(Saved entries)
------

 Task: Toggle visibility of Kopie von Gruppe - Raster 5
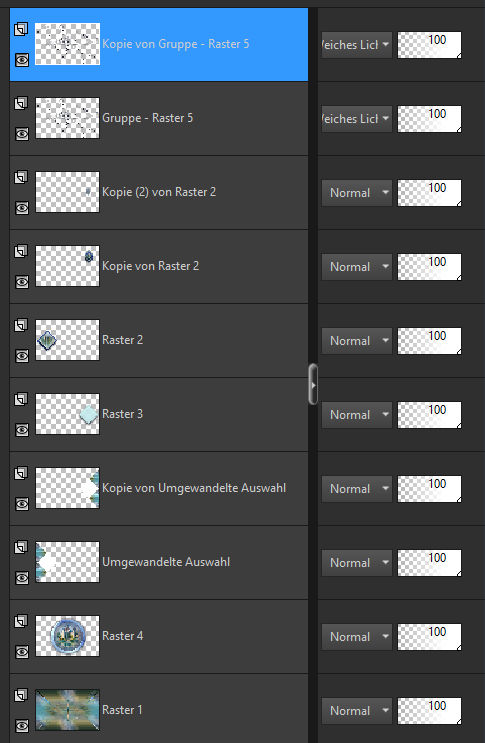[x=22, y=60]
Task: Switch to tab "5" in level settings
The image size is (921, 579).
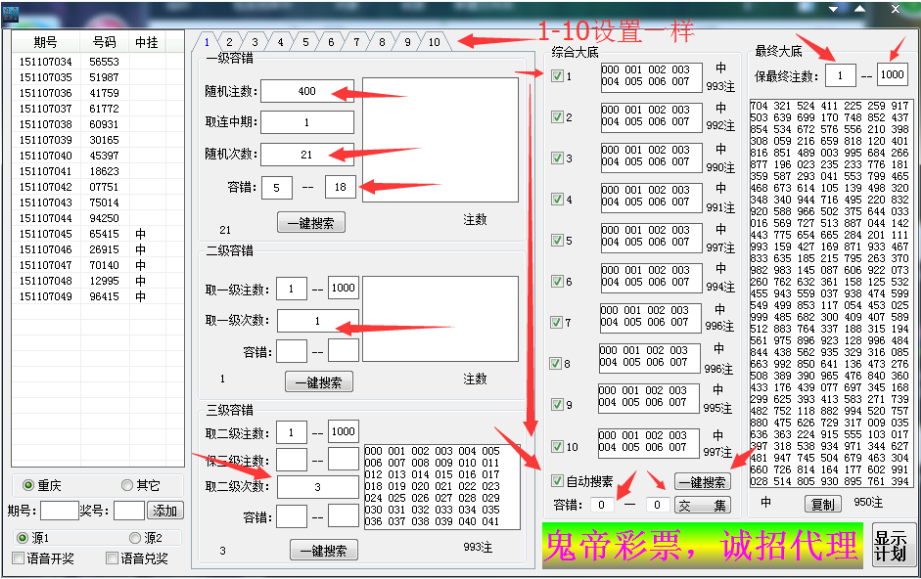Action: click(x=305, y=42)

------

• Directions
Copy out all the data exactly; skip the pictures.

• Your solution
 Task: Toggle visibility of Kopie von Gruppe - Raster 5
[x=22, y=60]
Task: Switch to tab "5" in level settings
The image size is (921, 579).
Action: click(x=305, y=42)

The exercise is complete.